BRIEF A: Please condense the paragraph of the post below that begins "The last big Masonic event" into a short bulleted list that keeps its main facts.
BRIEF B: According to the post below, who is Masonic Con's chief organizer?
BRIEF C: Quote the post below starting with "The last big" and going on through "in and speak.".

After three and a half weeks on the road, the Hodapp traveling circus finally dragged into Indianapolis late Saturday night, and I'm trying to slowly get through nearly a month of mail, emails, bills, irate HOA violation letters, and other assorted detritus and ephemera. Plus, I have that muddy trench to flatten out that I managed to dig through the yard by steering wide in the rain. After 2,500 miles without mishaps, I made the last 15 feet look like it had been attacked by a mad farmer with his Massey-Ferguson disker...
We visited Ohio, Pennsylvania, New York, Connecticut, Massachusetts, Rhode Island, Maine, and a minuscule sliver of New Jersey just wide enough for six gas stations. Never again in April — way too many closed campgrounds and Old Testament levels of non-stop rainfall.
The last big Masonic event I was able to attend while in New England in April was Masonic Con 2019 at Ezekiel Bates Lodge in Attleboro, Massachusetts. Once again, close to 500 brethren and non-Masons attended this amazing event that has been a complete grassroots effort by the entire Masonic family at Ezekiel Bates Lodge. The place was packed with vendors, speakers, podcast hosts, food, and most of all, excited Freemasons and their families.
I had anticipated just going as an attendee and book huckster. However, at the last minute, presenter William Kulisansky had to cancel, and I was asked by Brother Bryan Simmons, Masonic Con's chief organizer, to step in and speak.

RECORDED DATA:
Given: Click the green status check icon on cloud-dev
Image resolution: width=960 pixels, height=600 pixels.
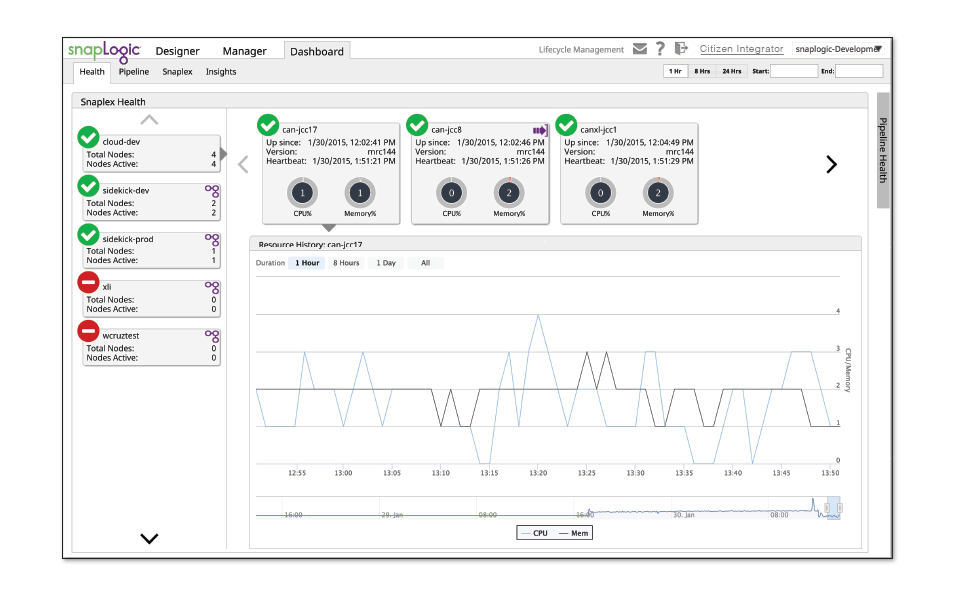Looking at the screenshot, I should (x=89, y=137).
---
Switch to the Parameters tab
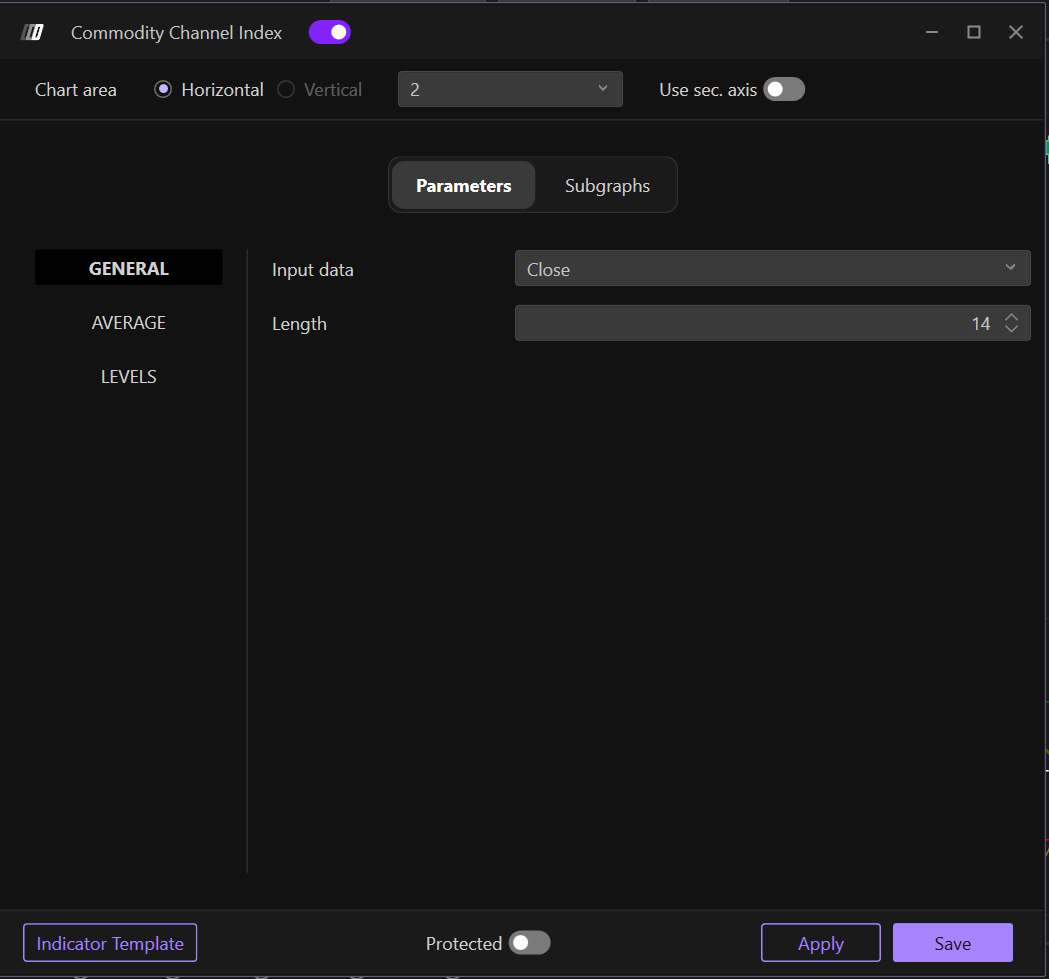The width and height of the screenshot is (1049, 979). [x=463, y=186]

RESPONSE A:
- Masonic Con 2019 at Ezekiel Bates Lodge in Attleboro, Massachusetts, was the last big Masonic event the writer could attend in New England in April.
- Close to 500 brethren and non-Masons attended.
- The event has been a complete grassroots effort by the entire Masonic family at Ezekiel Bates Lodge.
- It was packed with vendors, speakers, podcast hosts, food, and excited Freemasons and their families.

RESPONSE B: Brother Bryan Simmons.

RESPONSE C:
The last big Masonic event I was able to attend while in New England in April was Masonic Con 2019 at Ezekiel Bates Lodge in Attleboro, Massachusetts. Once again, close to 500 brethren and non-Masons attended this amazing event that has been a complete grassroots effort by the entire Masonic family at Ezekiel Bates Lodge. The place was packed with vendors, speakers, podcast hosts, food, and most of all, excited Freemasons and their families.
I had anticipated just going as an attendee and book huckster. However, at the last minute, presenter William Kulisansky had to cancel, and I was asked by Brother Bryan Simmons, Masonic Con's chief organizer, to step in and speak.